There are a number of terms you’ll see in the business section of every newspaper, one of them being “GDP” aka gross domestic product. But despite its recurrence, most people only know GDP as a measure of the economy’s health, which is sort of true but it’s a little simplistic.
What is GDP?
The gross domestic product is the market value of all the finished goods and services produced in a country. Think of the economy as a giant supermarket with millions of goods and services being produced. The GDP of that supermarket would be the selling price of those goods and services.
The figure, reported on a quarterly basis by the Bureau of Economic Analysis is generally expressed as a dollar amount.
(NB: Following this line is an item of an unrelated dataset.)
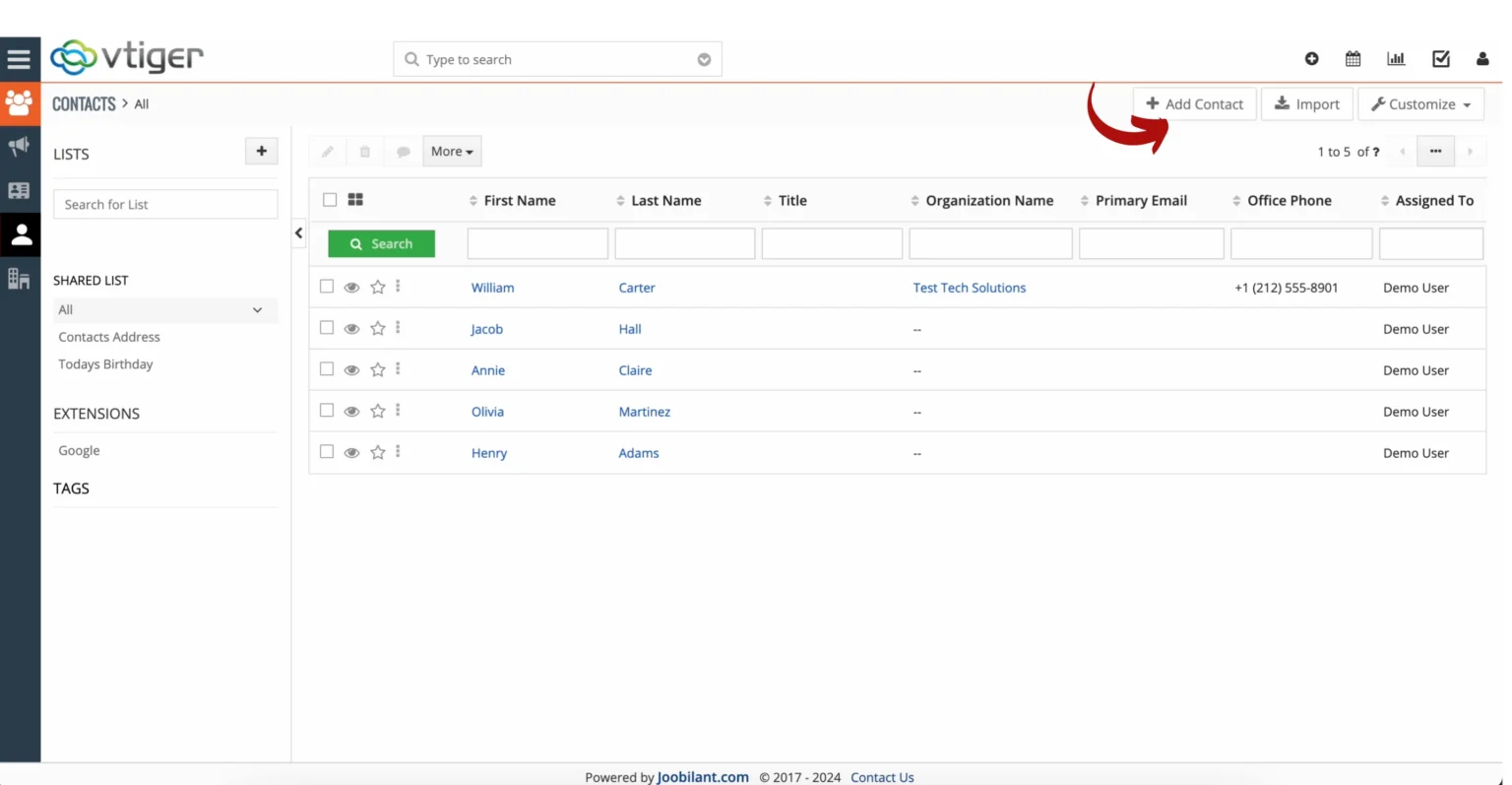Select the Campaigns megaphone icon in sidebar
Screen dimensions: 1512x785
[x=20, y=146]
While quarterly growth rates are a periodic measure of how the economy is faring, annual GDP figures are the benchmark for the overall size of the economy.
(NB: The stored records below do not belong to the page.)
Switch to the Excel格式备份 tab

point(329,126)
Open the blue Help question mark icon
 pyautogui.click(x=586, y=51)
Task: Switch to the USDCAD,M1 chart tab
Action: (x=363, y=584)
There are however, different kinds of GDP (as if the original one isn’t specific enough):
Nominal GDP: includes current prices in its calculation. In other words, it doesn't factor inflation which can inflate the growth figure. All goods and services counted in nominal GDP are valued at the prices that are actually sold for in that year.
Real GDP: nominal GDP’s doppelgänger, adjusting for inflation by holding prices constant from year to year which removes the impact of inflation or deflation.
GDP purchasing power parity (PPP): looks at a country’s GDP to see how it stacks up in “international dollars” by adjusting for differences in prices and costs of living in order allowing for cross-country comparisons of real output, real income, and living standards.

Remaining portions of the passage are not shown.